[Task]:
Write out exactly the lines of the material below, beginning at the top and ending at the line that contains "Task: Open the About info dialog".

####

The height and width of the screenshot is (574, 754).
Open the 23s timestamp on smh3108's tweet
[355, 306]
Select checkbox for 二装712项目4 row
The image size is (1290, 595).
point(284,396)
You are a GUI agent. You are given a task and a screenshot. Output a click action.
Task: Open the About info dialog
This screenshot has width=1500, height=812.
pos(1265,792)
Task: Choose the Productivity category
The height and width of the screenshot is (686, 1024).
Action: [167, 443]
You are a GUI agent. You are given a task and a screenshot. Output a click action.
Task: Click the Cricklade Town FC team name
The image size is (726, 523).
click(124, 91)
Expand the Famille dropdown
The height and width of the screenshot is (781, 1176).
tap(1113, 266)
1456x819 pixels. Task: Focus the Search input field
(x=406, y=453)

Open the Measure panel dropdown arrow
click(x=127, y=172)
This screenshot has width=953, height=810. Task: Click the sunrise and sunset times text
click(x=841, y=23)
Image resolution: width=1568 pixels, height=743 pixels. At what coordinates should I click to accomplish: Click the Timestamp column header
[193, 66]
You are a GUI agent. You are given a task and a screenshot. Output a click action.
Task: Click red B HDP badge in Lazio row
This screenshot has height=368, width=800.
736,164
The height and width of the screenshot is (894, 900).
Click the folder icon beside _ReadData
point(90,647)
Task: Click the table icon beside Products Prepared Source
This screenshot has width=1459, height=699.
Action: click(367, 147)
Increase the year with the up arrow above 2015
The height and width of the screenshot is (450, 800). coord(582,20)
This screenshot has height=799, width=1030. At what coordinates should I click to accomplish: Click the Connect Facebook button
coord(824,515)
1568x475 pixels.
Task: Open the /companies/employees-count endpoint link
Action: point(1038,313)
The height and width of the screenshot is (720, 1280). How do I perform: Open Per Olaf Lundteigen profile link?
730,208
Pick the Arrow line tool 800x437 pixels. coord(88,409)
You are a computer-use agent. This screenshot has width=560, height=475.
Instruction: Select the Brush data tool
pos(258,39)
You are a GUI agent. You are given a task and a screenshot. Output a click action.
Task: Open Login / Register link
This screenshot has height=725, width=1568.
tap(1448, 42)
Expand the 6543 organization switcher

####

[Answer to this exercise]:
The height and width of the screenshot is (574, 754).
Open the 23s timestamp on smh3108's tweet
[355, 306]
Select checkbox for 二装712项目4 row
The image size is (1290, 595).
point(284,396)
You are a GUI agent. You are given a task and a screenshot. Output a click action.
Task: Open the About info dialog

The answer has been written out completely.